The final regulation also gives fully-insured health plans some medical loss ratio relief for sharing value-based care savings with enrollees.

 

COVID-19 Coverage Rule

The COVID-19 coverage interim final regulation provides clarity regarding the federal legislation enacted last Spring that requires all health plans to cover COVID-19 diagnostic testing without imposing cost-sharing and medical management requirements for as long as the COVID-19 public health emergency period lasts. The rules cover COVID-19 testing, including in vitro tests, which encompass “diagnostic” and “antibody” testing and incorporates molecular, antigen, and serological testing.  The coverage mandate also applies to “related services,” which include those provided during urgent care center visits, in-person and telehealth office visits, and emergency room visits that result in the order of a COVID-19 test.

The new rule requires testing providers to make the “cash price” of their services readily available.  This “cash price” should be the amount an individual would pay for the services if they were uninsured, must be posted on a publicly accessible section of the provider’s website.

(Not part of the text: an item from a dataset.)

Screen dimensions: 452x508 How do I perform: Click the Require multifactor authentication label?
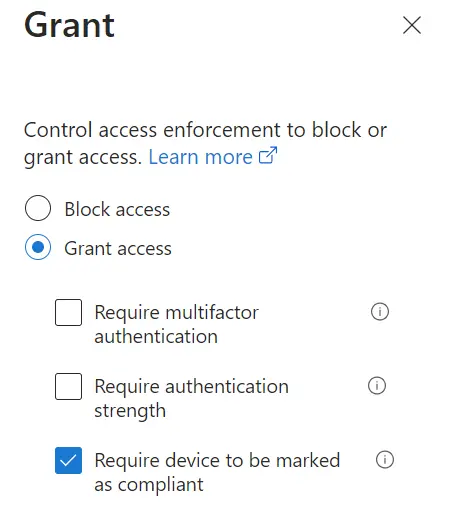coord(177,324)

The regulation also addresses how plans must cover qualifying COVID-19 vaccines.  The CARES Act requires all non-grandfathered health plans to cover qualified coronavirus preventive services without cost-sharing.  This rule expands upon the ACA’s general requirement that preventive care is paid for on a first-dollar basis, but with several key distinctions.

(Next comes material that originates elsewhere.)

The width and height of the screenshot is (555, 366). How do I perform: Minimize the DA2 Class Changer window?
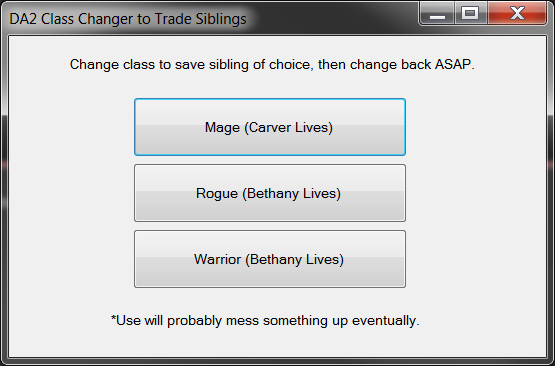click(x=437, y=13)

  1. Unlike other preventive care services, COVID-19 vaccines must be covered on a first-dollar basis even if an out-of-network provider provides the vaccine. Plans must reimburse out-of-network vaccine providers “in an amount that is reasonable, as determined in comparison to prevailing market rates for such service.”
  2. It will not be necessary for the United States Preventive Services Taskforce and the Advisory Committee on Immunization Practices classify a COVID-19 vaccine as appropriate for “routine use” to meet the definition of “qualifying coronavirus preventive services.” That means plans will be able to cover COVID-19 vaccines on a first-dollar basis right away.
  3. The regulation specifies that health plans must consider an approved COVID-19 vaccine as part of the plan’s preventive care coverage within 15 business days of a formal federal recommendation.

It is also worth noting that the special rules for qualifying coronavirus preventive services only apply during the public health emergency.  However, even after the Secretary of Health and Human Services declares the public health emergency to be over, COVID-19 vaccinations will likely remain a recommended service by the United States Preventive Services Taskforce and the Advisory Committee on Immunization Practices and thereby covered under the ACA’s general preventive service rules.